A third BPO is scheduled to open this coming year, which will increase the total employees of the bank on a consolidated basis to roughly 11,000, disclosed HSBC Philippines Chief Executive Officer Mark Watkinson. Specifically, its banking operations employs a total of 2,500 and 5,500 for BPOs.
At present, the bank has a couple of BPOs, one in Ayala-Alabang and another in PBCom Tower at the heart of the Central Makati Business District. These two service HSBC’s clients in the United States and United Kingdom.
It was explained the Philippines has an edge to service the bank’s US and UK customer base because of the natural talent of locals to speak English as a second language.

Friday, May 18, 2007

300? No 3,000

With money in the bank after selling shares to the public for the first time, eTelecare says it's busy adding capacity in the Philippines with plans to open a new 13,000 square meter site, its 13th office, in a few months. Triskaidekaphobians need not apply for any of the new jobs opening up, which will boost eTelecare's Philippine headcount past 10,000.

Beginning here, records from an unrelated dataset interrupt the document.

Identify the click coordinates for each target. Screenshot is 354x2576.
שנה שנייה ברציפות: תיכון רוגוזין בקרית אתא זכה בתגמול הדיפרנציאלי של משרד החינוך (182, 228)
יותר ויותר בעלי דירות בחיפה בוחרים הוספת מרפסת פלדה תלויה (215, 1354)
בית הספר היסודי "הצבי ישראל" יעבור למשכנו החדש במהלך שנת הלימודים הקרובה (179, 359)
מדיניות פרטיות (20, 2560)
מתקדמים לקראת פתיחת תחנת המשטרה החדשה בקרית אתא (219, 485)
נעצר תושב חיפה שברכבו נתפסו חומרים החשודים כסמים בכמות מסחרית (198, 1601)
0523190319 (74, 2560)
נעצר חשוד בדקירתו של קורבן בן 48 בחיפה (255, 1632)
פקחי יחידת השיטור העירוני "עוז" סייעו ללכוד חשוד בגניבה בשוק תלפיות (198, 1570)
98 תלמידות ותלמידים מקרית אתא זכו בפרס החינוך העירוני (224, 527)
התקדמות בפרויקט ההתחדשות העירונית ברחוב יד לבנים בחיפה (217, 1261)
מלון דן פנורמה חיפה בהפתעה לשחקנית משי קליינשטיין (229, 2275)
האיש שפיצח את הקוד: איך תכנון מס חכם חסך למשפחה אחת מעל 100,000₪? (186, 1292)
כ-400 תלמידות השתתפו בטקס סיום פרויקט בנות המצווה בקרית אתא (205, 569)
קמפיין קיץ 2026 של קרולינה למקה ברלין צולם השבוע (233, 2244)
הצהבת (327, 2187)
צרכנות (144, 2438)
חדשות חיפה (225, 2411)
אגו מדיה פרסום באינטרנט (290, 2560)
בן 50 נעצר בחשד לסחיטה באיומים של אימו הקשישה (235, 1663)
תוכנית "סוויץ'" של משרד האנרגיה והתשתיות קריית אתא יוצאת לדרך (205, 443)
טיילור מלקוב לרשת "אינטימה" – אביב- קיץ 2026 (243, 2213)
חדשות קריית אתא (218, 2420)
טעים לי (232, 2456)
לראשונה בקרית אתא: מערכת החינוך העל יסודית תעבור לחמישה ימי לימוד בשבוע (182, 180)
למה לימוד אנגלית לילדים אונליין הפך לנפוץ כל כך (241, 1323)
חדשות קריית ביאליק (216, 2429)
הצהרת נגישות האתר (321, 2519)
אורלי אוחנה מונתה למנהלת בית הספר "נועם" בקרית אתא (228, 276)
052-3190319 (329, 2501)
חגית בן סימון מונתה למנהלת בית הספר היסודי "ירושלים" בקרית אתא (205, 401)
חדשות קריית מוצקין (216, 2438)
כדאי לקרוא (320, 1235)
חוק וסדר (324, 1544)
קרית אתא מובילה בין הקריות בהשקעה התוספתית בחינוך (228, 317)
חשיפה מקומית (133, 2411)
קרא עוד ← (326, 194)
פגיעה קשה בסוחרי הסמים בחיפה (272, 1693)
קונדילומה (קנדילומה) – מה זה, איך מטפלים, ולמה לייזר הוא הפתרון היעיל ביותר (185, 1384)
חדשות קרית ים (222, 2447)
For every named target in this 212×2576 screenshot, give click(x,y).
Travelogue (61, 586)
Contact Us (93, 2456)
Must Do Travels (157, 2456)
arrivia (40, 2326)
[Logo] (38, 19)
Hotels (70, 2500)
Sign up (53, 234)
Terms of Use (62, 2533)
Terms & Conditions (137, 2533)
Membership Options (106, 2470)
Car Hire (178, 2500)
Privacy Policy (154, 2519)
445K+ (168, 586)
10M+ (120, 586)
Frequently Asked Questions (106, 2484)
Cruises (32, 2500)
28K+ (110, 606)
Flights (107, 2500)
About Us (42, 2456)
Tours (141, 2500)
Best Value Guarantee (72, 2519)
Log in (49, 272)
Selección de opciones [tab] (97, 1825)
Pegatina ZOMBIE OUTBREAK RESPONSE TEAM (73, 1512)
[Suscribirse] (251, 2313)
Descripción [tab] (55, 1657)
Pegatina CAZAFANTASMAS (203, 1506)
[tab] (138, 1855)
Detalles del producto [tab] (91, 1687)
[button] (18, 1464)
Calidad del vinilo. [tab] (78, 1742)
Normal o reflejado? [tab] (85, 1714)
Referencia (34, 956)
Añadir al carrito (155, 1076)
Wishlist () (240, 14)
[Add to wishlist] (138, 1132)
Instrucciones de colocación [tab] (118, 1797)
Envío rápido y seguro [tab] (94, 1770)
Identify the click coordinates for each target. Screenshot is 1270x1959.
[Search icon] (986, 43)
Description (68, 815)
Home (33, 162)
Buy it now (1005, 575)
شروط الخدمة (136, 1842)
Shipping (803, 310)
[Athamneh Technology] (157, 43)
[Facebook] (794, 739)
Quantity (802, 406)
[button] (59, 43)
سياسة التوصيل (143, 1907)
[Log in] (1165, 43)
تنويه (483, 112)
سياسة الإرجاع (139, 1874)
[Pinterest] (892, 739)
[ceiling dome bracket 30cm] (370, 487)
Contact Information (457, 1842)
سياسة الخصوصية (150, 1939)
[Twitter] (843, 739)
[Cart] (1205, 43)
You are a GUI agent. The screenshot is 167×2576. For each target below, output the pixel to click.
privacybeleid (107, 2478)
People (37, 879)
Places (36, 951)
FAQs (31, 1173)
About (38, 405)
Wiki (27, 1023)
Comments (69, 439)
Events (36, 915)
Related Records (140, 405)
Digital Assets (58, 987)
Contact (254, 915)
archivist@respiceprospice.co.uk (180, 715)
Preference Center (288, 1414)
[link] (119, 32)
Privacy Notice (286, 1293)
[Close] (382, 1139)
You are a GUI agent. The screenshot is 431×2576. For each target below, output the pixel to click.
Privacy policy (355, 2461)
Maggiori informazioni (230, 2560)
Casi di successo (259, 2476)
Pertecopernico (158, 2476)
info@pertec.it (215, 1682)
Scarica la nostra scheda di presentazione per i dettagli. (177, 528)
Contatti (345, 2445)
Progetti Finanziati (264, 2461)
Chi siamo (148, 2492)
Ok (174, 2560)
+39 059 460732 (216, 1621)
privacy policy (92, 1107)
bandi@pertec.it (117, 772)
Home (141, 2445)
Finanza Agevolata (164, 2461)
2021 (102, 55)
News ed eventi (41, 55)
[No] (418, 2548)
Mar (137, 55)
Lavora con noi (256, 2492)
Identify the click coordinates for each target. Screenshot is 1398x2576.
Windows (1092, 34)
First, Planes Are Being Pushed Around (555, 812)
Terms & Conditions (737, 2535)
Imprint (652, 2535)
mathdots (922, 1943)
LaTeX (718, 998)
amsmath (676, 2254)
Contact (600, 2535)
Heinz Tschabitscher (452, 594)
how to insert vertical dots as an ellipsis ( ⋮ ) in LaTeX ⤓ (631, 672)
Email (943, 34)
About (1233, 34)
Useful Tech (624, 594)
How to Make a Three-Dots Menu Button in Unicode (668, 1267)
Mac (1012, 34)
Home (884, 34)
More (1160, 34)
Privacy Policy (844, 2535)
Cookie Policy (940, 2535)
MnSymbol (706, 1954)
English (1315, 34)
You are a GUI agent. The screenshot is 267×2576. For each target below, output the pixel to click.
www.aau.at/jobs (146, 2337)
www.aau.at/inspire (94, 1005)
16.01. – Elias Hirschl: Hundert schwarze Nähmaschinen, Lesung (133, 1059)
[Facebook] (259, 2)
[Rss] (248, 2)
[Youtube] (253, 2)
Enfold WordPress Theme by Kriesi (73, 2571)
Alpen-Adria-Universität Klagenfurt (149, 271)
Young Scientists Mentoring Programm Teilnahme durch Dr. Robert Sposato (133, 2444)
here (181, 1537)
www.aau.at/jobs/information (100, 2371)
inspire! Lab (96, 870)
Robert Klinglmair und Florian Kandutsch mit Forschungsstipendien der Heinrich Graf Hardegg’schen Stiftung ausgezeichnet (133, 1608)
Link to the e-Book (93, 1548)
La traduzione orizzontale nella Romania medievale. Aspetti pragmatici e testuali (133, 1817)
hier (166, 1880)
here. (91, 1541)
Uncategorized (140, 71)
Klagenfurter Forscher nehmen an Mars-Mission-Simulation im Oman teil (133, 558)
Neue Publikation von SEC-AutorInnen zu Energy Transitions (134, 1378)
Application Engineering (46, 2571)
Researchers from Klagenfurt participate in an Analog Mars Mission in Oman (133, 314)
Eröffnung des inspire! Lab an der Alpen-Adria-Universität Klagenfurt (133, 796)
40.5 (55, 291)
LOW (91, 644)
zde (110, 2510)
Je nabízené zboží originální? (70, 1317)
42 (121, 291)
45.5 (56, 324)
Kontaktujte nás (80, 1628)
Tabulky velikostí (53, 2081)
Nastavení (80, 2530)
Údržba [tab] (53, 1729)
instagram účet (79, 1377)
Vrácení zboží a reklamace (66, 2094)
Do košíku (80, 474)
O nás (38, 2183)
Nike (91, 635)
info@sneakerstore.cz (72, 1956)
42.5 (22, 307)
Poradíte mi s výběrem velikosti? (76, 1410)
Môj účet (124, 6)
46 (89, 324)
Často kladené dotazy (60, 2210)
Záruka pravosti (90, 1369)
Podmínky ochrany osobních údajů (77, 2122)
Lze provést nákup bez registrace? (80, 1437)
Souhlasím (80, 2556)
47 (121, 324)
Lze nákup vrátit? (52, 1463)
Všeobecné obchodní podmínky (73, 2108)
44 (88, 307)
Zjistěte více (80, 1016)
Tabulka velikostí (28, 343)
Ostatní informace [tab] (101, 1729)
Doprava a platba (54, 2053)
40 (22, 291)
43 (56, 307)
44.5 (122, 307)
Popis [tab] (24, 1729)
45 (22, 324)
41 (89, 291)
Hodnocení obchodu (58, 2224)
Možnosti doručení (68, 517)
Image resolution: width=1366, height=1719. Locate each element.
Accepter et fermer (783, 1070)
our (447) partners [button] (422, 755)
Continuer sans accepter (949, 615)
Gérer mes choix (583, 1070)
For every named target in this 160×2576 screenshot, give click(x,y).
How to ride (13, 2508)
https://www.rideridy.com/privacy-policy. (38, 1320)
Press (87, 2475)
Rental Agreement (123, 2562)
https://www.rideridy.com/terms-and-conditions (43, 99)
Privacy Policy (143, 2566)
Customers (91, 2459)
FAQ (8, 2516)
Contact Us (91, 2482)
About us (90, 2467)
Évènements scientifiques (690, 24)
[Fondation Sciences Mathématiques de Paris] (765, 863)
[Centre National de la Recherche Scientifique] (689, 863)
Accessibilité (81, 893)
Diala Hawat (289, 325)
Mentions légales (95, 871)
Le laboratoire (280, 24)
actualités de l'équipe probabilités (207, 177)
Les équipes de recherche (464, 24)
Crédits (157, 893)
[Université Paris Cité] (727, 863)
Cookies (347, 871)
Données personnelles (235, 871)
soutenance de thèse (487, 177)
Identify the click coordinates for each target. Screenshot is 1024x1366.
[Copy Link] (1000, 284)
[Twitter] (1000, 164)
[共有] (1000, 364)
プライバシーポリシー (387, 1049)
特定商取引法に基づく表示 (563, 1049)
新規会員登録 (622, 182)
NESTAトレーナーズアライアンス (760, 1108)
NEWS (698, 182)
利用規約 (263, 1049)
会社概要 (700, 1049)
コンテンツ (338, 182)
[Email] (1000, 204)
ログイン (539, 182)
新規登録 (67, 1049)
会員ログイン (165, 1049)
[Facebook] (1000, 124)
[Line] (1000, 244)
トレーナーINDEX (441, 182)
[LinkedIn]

eTelecare Global Solutions, Inc. (NASDAQ:ETEL), a leading provider of business process outsourcing solutions, today announced it will invest in its sixth delivery center in the Philippines. The new center, located in the Annex@Shaw facility in Mandaluyong City, Metro Manila, will open in the third quarter of 2007 and employ more than 3,000 employees when fully deployed.
Funding for the new center comes from eTelecare’s recently completed initial public offering of American Depository Shares.
eTelecare is the first Philippine-incorporated business process outsourcing (BPO) company, and the second Filipino company overall, to trade on the NASDAQ stock exchange.
“Our successful U.S. IPO affirms that the Philippines is one of the top outsourcing delivery locations in the world, and that there is strong market demand for a high-quality multi-shore provider such as eTelecare,” says John Harris, eTelecare President and Chief Executive Officer.
“We plan to invest a significant portion of the proceeds from our IPO in further expansion in the Philippines,” added Fred Ayala, Chairman of eTelecare.

Thursday, May 17, 2007

WaMu Chooses Cebu

Washington Mutual (stock symbol: WM) is putting in a captive operation in Cebu, the Philippines' second-largest metropolitan area.
Joel Mari Yu, Cebu Investment Promotions Center managing director, announced the entry of Washington Mutual Inc., one of US’ leading retailers of financial services catering to consumers and small business banks. He said WaMu will be among the locators of a 12-story building that will be constructed in the Asiatown IT Park (AITP).
While WaMu's entry into the Philippines will mean an addition of 1,500 jobs to the country's burgeoning BPO industry, what happens to PeopleSupport?

Tuesday, May 15, 2007

A Low Attrition Rate for BPO

Pop quiz. Genpact, which had US$613 million of revenue in 2006, had what attrition rate that year?

A. 15%
B. 24%
C. 32%
D. 43%
E. 55%
F. 61%

Before you answer, let's hear from Genpact, which is planning to sell shares to the public for the first time. Genpact's DNA comes from General Electric, the company that gave us Jack Welch and the mantra to either be No. 1 or No. 2 industry or get out, i.e. it was a "captive" serving the needs of GE Capital before becoming an independent company. Excerpts from its draft prospectus filed with U.S. regulators:

We have an experienced and cohesive leadership team and a culture that emphasizes teamwork, constant improvement of our processes and, most importantly, dedication to the client. Many members of our leadership team developed their management skills working within GE and many of them were involved in the founding of our business. As of March 31, 2007, we have more than 28,000 employees including over 5,500 Six Sigma trained green-belts, 300 Six Sigma trained black-belts and 60 Six Sigma trained master black-belts, as well as more than 4,500 Lean trained employees.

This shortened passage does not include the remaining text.